For the rest, we'll go over them one by one in order of innings pitched, throwing a few charts in along the way.
Austin Pruitt (right-handed starting pitcher) led the team in innings pitched with 162.2 over 28 appearances. Only one Durham Bull starting pitcher had a winning record, and Pruitt was not him. He ended the year at 8-11 with an ERA of 3.76 and a WHIP of 1.19. Among his fellow International League pitchers he ranked 12th in ERA, 4th in WHIP, 4th in innings pitched, and second in strikeouts with 149. At 4.92 pitches per out, he was one of the more efficient pitchers on the team. Pruitt was drafted by the Rays in 2013, is now 26 years old and has been working his way up through the system. He has no major league time. This was his first year at AAA. [stats]
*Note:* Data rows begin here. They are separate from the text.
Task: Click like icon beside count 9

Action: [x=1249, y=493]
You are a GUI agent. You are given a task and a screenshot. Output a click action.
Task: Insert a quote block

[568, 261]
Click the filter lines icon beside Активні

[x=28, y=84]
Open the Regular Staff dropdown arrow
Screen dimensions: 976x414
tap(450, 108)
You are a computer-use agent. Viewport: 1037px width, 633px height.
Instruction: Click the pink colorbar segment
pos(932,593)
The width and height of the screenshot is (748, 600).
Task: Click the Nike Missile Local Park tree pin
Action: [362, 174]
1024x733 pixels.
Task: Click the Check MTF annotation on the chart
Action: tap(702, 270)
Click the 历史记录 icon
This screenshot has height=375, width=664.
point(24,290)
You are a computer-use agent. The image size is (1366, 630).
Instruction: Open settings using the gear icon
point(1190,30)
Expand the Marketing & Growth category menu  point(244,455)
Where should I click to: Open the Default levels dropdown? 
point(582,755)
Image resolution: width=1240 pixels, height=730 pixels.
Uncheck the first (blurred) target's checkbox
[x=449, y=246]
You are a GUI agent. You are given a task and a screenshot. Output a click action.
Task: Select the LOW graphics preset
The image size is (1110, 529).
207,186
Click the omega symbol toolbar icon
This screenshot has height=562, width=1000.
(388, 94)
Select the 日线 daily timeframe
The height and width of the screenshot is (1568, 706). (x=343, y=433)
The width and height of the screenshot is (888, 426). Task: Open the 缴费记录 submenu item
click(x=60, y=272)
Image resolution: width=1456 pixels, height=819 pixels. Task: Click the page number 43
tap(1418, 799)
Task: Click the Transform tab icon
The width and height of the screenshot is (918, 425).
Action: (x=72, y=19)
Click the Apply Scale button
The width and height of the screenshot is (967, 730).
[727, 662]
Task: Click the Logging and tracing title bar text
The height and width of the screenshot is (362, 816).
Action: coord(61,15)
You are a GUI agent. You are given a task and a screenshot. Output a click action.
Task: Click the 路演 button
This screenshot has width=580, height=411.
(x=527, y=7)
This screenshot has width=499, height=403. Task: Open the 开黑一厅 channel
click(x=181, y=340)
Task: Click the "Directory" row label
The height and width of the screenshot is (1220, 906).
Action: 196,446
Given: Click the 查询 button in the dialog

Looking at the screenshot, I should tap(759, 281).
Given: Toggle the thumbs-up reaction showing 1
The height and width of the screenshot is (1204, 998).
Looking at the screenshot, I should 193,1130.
Justin Marks (left-handed starting pitcher) put in 140 innings in 25 appearances (23 starts, 2 in relief). As with his colleagues, he ended up with a losing won-loss record (7-11). His ERA of 3.86 ranked him 13th in the IL. His WHIP of 1.27 was 11th. His 127 strikeouts ranked him 8th. Innings pitched were 12th. Marks came to the Rays system out of the Arizona system. He has one brief appearance in the majors with the Royals in 2014. Notable this year was his no-hitter on July 16th. He was added to the Rays 40-man roster and called up in early September. [stats]
Jamie Schultz (right-handed starting pitcher) put in 130.2 innings over 27 starts and ended with a record of 5-6. His ERA of 3.58 was 7th in the IL; his WHIP of 1.39 was 20th. His 163 K's were the best in the IL just ahead of teammate Austin Pruitt. Also like Pruitt he was drafted by the Rays in 2013 and has been working his was up through the system. This was his first year at AAA. [stats]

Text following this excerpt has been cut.